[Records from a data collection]
--- START ---
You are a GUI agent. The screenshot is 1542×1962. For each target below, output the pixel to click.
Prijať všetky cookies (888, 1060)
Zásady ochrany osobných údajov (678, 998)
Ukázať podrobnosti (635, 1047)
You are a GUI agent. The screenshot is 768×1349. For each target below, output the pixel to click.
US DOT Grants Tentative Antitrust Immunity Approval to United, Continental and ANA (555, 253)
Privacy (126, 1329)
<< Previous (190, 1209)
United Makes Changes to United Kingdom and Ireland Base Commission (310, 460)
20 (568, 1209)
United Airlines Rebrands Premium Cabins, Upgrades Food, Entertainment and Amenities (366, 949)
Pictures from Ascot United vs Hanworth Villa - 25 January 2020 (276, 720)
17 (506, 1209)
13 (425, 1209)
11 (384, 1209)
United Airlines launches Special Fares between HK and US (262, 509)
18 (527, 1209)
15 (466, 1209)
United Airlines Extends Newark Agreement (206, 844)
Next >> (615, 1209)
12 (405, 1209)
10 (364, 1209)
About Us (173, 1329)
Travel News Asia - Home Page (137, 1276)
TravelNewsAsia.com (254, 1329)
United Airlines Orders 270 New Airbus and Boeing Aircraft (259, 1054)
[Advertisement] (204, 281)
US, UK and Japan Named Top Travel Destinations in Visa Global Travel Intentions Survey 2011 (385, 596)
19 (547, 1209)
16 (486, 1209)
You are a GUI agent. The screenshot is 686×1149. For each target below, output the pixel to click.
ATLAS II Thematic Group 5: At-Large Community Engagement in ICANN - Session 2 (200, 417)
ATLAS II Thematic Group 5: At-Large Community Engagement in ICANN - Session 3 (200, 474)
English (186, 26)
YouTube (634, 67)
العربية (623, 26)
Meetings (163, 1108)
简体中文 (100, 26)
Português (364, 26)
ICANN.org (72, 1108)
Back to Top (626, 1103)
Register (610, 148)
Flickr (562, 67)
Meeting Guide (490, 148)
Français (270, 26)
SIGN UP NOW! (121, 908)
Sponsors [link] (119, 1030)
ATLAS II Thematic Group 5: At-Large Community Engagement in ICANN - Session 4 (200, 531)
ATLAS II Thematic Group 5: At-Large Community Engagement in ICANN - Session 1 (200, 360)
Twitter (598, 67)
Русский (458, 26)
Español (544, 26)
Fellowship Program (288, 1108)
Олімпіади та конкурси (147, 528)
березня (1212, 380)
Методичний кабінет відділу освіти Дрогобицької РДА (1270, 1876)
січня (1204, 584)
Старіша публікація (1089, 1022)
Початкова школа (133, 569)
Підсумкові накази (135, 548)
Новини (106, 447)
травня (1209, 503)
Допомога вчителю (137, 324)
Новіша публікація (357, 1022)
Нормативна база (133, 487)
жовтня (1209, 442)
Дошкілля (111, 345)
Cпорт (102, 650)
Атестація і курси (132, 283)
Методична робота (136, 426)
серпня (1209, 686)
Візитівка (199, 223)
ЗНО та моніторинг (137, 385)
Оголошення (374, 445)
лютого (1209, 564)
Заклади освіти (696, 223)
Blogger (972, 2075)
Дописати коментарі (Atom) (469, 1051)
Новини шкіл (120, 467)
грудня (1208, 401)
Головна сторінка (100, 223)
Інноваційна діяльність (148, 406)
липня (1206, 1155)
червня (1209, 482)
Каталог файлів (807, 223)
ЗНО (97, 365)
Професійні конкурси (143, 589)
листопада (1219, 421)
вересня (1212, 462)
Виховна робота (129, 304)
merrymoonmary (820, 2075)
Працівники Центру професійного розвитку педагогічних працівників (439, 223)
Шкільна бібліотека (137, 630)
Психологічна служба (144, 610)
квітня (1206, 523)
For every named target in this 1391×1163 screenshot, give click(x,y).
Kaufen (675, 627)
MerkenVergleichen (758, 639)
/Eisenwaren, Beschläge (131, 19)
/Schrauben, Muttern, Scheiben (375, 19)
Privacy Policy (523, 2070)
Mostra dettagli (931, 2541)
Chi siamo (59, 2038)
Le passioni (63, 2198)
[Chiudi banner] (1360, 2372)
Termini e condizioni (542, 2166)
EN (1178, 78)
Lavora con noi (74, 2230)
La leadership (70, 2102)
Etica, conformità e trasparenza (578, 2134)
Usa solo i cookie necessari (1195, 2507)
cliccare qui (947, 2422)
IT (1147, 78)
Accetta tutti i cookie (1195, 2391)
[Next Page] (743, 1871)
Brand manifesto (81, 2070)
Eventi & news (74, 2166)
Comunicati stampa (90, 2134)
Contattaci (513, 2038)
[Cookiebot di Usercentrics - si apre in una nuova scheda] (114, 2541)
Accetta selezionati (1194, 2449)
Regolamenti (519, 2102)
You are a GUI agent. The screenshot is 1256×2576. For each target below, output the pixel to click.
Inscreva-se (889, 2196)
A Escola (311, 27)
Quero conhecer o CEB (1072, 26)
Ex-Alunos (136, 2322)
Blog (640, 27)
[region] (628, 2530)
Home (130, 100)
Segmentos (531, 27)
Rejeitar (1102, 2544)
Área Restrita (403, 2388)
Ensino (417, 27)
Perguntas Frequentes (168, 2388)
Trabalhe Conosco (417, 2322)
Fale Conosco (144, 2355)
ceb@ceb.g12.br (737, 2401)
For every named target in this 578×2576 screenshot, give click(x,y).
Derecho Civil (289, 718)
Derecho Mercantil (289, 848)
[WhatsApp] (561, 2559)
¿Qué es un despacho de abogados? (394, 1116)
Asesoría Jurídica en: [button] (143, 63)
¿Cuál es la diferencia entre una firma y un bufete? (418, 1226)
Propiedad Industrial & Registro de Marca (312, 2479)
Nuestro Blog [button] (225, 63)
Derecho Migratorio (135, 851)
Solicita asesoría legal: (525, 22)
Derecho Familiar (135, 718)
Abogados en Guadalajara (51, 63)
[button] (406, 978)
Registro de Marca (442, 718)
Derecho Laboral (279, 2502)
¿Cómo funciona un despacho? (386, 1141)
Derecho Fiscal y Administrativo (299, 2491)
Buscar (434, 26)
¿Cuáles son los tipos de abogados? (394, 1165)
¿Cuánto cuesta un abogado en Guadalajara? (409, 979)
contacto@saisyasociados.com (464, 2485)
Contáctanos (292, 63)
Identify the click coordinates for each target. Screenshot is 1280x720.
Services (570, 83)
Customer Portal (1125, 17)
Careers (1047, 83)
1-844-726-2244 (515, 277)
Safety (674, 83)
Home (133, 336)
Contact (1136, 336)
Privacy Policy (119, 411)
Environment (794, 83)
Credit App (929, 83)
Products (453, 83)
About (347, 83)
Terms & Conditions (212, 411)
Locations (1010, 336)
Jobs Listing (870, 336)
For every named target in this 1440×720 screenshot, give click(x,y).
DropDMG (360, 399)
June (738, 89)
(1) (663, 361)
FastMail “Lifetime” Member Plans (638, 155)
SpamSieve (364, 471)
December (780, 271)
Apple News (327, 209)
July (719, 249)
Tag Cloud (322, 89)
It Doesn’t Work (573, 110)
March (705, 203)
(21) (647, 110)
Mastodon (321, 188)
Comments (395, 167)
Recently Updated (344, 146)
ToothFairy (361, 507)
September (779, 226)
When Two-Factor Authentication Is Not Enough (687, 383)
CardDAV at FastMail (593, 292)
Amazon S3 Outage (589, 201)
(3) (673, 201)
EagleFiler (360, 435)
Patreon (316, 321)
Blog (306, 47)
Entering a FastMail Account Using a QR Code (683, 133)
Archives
--- END ---
• _What you have to do_
Rewrite the lines from the one containing "Registro de Marca (442, 718)" through the last line, swapping "FastMail" for "Fastmail" and changing nothing else.

• _Solution to this exercise_
Registro de Marca (442, 718)
Derecho Laboral (279, 2502)
¿Cómo funciona un despacho? (386, 1141)
Derecho Fiscal y Administrativo (299, 2491)
Buscar (434, 26)
¿Cuáles son los tipos de abogados? (394, 1165)
¿Cuánto cuesta un abogado en Guadalajara? (409, 979)
contacto@saisyasociados.com (464, 2485)
Contáctanos (292, 63)
Identify the click coordinates for each target. Screenshot is 1280x720.
Services (570, 83)
Customer Portal (1125, 17)
Careers (1047, 83)
1-844-726-2244 (515, 277)
Safety (674, 83)
Home (133, 336)
Contact (1136, 336)
Privacy Policy (119, 411)
Environment (794, 83)
Credit App (929, 83)
Products (453, 83)
About (347, 83)
Terms & Conditions (212, 411)
Locations (1010, 336)
Jobs Listing (870, 336)
For every named target in this 1440×720 screenshot, give click(x,y).
DropDMG (360, 399)
June (738, 89)
(1) (663, 361)
Fastmail “Lifetime” Member Plans (638, 155)
SpamSieve (364, 471)
December (780, 271)
Apple News (327, 209)
July (719, 249)
Tag Cloud (322, 89)
It Doesn’t Work (573, 110)
March (705, 203)
(21) (647, 110)
Mastodon (321, 188)
Comments (395, 167)
Recently Updated (344, 146)
ToothFairy (361, 507)
September (779, 226)
When Two-Factor Authentication Is Not Enough (687, 383)
CardDAV at Fastmail (593, 292)
Amazon S3 Outage (589, 201)
(3) (673, 201)
EagleFiler (360, 435)
Patreon (316, 321)
Blog (306, 47)
Entering a Fastmail Account Using a QR Code (683, 133)
Archives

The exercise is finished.